5. Pengabaian Bukti yang Relevan

Salah satu aspek penting dalam proses persidangan adalah pemaparan dan pertimbangan bukti. H Ariadi menjelaskan bahwa jika hakim mengabaikan bukti yang relevan yang diajukan selama persidangan, maka putusan yang dihasilkan dapat dibatalkan. “Jika ada bukti baru yang bisa mengubah arah persidangan dan tidak dipertimbangkan oleh hakim, maka hal tersebut dapat menjadi dasar bagi pembatalan putusan,” jelas Ariadi. Pengabaian bukti yang substansial bisa merusak keadilan dan menyebabkan putusan yang tidak akurat.

6. Keadaan yang Membatalkan Kewenangan Pengadilan

Terakhir, Ariadi juga mengingatkan bahwa keadaan tertentu dapat membatalkan kewenangan pengadilan dalam memutuskan perkara, yang pada gilirannya bisa menyebabkan putusan batal demi hukum. “Jika ada keputusan dari Mahkamah Agung atau perubahan dalam struktur kewenangan pengadilan, misalnya pembubaran pengadilan atau perubahan yurisdiksi, maka putusan yang telah dijatuhkan tidak lagi memiliki kekuatan hukum,” tambahnya.
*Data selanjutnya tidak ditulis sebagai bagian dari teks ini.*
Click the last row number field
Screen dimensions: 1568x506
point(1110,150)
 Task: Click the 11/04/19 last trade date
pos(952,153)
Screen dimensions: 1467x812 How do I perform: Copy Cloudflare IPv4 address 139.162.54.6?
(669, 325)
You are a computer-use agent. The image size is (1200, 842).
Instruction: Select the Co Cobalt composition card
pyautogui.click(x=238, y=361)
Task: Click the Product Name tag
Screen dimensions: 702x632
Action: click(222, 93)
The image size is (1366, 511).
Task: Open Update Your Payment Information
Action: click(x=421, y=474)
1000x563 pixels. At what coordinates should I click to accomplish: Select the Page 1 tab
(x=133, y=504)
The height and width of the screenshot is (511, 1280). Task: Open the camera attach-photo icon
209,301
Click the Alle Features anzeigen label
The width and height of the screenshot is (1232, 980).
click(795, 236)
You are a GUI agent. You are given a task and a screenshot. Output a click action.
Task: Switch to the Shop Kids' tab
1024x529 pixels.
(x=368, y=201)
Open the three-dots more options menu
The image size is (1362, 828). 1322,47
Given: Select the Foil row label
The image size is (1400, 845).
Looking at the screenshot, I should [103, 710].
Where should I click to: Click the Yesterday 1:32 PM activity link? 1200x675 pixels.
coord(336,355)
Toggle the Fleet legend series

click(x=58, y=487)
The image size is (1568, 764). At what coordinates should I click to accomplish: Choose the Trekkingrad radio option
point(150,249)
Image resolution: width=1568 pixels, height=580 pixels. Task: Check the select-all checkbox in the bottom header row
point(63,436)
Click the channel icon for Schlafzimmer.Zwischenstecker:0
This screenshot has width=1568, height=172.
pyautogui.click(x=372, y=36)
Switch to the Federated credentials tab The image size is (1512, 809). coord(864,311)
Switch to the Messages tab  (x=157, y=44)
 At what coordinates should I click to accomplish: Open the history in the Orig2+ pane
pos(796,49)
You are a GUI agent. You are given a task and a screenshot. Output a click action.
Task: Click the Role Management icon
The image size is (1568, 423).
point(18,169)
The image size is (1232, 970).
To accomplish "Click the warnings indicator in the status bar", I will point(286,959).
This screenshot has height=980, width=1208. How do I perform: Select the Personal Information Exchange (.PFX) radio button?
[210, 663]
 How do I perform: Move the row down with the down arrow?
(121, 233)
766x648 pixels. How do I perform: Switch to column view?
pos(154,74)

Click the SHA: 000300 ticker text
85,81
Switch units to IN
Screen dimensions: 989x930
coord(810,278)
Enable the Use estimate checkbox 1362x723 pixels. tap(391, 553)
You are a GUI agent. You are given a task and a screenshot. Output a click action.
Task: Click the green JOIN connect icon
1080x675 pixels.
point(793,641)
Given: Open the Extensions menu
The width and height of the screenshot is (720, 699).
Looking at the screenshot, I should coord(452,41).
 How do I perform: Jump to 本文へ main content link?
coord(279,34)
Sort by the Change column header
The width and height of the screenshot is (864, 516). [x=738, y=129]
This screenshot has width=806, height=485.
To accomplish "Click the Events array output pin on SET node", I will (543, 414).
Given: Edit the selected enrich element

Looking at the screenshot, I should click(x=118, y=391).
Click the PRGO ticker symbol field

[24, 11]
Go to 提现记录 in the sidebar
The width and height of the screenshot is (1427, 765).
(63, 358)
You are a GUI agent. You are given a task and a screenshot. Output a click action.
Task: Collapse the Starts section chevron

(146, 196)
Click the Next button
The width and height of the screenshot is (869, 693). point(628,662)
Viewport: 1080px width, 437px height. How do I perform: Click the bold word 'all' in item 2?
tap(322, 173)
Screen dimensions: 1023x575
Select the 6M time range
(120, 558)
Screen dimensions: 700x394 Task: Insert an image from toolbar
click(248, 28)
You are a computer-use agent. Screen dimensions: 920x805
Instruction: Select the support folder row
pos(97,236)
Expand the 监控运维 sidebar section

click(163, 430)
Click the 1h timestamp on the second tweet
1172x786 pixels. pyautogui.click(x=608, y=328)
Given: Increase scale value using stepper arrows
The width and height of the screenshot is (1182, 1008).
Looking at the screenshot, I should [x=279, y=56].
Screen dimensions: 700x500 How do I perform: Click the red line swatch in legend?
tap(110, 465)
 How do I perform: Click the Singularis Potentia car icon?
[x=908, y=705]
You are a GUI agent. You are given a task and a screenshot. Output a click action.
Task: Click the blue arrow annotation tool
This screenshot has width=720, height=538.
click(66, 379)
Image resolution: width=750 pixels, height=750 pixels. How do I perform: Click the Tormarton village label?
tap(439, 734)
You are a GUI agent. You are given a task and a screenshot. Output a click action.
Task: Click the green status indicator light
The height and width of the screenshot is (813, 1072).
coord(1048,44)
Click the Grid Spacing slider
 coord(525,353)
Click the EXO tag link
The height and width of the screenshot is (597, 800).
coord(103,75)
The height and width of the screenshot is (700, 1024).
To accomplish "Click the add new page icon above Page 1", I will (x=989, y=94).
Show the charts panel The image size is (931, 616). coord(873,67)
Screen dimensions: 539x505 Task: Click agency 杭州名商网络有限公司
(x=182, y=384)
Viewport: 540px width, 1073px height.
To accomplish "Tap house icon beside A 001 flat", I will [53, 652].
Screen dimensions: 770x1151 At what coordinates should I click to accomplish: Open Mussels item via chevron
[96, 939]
Putusan pidana yang batal demi hukum dapat terjadi karena berbagai alasan, seperti penyimpangan terhadap hukum yang berlaku, pelanggaran prosedural, penyalahgunaan wewenang oleh hakim, atau ketidakabsahan prosedur yang diikuti oleh pengadilan. Oleh karena itu, setiap pihak yang terlibat dalam proses peradilan pidana harus memastikan bahwa setiap tahapan dan keputusan dijalankan dengan mematuhi peraturan yang berlaku. Dalam hal ini, peran pengadilan yang objektif, transparan, dan adil sangatlah penting untuk memastikan bahwa setiap putusan pidana yang dijatuhkan adalah sah dan tidak dibatalkan demi hukum.

Menurut H Ariadi, penyelesaian perkara pidana harus selalu mengedepankan asas keadilan dan penghormatan terhadap hak asasi manusia. “Dengan mematuhi prosedur yang benar dan menerapkan hukum yang sesuai, putusan pidana akan memiliki dasar yang kuat dan tidak mudah dibatalkan,” tutupnya.